--- Exercise objective ---
Copy the entries below word for word, leaving out the pictures.

[Start of Record set]

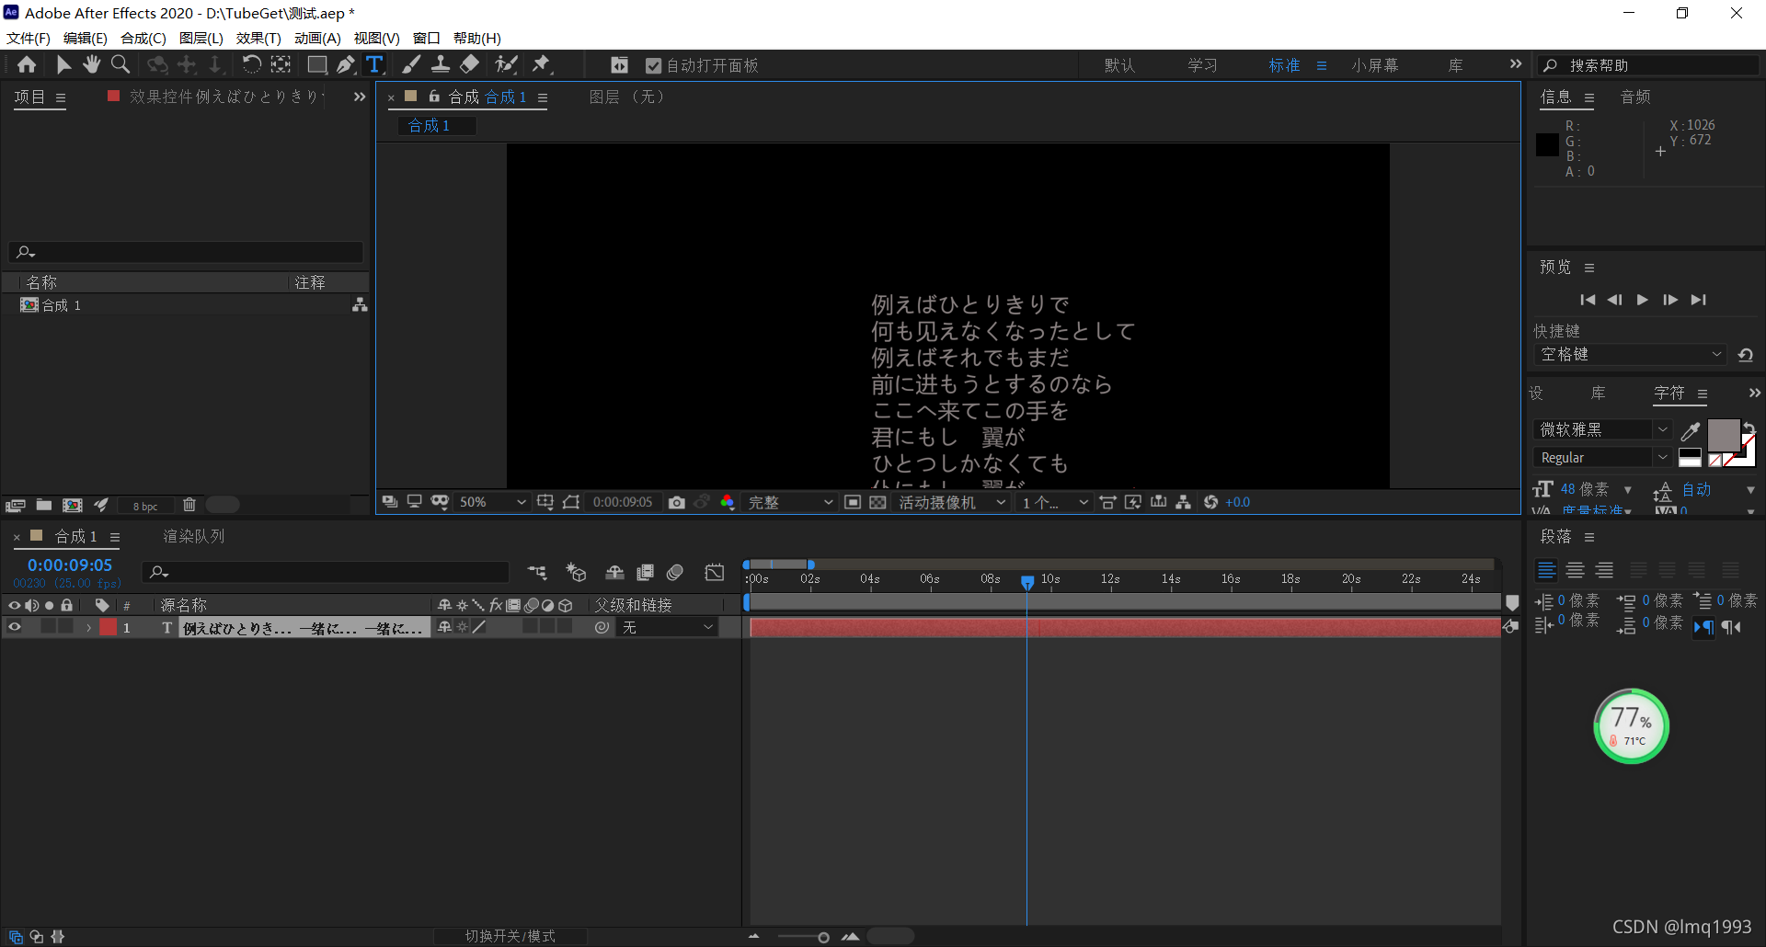Select the Hand tool
The height and width of the screenshot is (947, 1766).
[x=91, y=64]
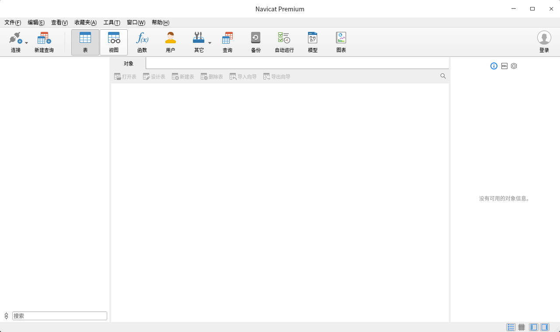
Task: Open the 备份 (Backup) tool
Action: tap(256, 42)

[End of Record set]

--- Solution below ---
Select the Hand tool
The height and width of the screenshot is (947, 1766).
[x=91, y=64]
Task: Open the 备份 (Backup) tool
Action: tap(256, 42)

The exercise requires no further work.